══ MATERIAL SHOWN ══

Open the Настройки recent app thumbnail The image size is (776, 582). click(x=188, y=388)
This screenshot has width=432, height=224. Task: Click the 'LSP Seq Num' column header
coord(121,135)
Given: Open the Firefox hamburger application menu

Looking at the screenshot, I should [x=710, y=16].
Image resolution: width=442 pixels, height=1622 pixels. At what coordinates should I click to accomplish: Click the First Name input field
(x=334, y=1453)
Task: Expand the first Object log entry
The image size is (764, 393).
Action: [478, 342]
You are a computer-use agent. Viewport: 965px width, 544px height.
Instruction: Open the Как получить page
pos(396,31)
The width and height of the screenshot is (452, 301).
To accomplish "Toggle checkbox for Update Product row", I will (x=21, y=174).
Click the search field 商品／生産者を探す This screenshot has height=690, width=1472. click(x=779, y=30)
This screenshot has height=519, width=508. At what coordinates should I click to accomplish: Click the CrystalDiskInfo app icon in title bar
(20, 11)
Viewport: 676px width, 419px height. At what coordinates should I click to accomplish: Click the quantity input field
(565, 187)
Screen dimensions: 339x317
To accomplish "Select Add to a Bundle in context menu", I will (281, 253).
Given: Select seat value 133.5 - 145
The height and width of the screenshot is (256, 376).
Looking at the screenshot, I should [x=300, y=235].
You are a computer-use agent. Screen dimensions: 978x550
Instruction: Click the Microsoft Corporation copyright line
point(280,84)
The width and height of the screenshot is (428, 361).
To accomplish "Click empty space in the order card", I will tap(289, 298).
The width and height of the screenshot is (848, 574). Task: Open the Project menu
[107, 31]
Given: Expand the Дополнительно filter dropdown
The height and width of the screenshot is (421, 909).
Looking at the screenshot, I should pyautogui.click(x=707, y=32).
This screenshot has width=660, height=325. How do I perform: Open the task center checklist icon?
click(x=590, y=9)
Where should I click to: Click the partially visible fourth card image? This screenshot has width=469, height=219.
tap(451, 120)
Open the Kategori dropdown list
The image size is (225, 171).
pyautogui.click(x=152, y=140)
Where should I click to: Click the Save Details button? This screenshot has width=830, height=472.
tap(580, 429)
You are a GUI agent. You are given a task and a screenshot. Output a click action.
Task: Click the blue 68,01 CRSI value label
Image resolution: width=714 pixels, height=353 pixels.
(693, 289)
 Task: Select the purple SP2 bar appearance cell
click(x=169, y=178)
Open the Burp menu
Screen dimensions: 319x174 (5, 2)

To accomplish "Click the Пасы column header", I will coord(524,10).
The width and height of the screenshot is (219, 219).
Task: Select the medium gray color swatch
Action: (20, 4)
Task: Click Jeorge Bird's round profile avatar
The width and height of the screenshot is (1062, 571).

═══

> **WORK ITEM**: Report how many lines in the data contain the word "Expand", with no words besides the number.

> **EXERCISE ANSWER**: 2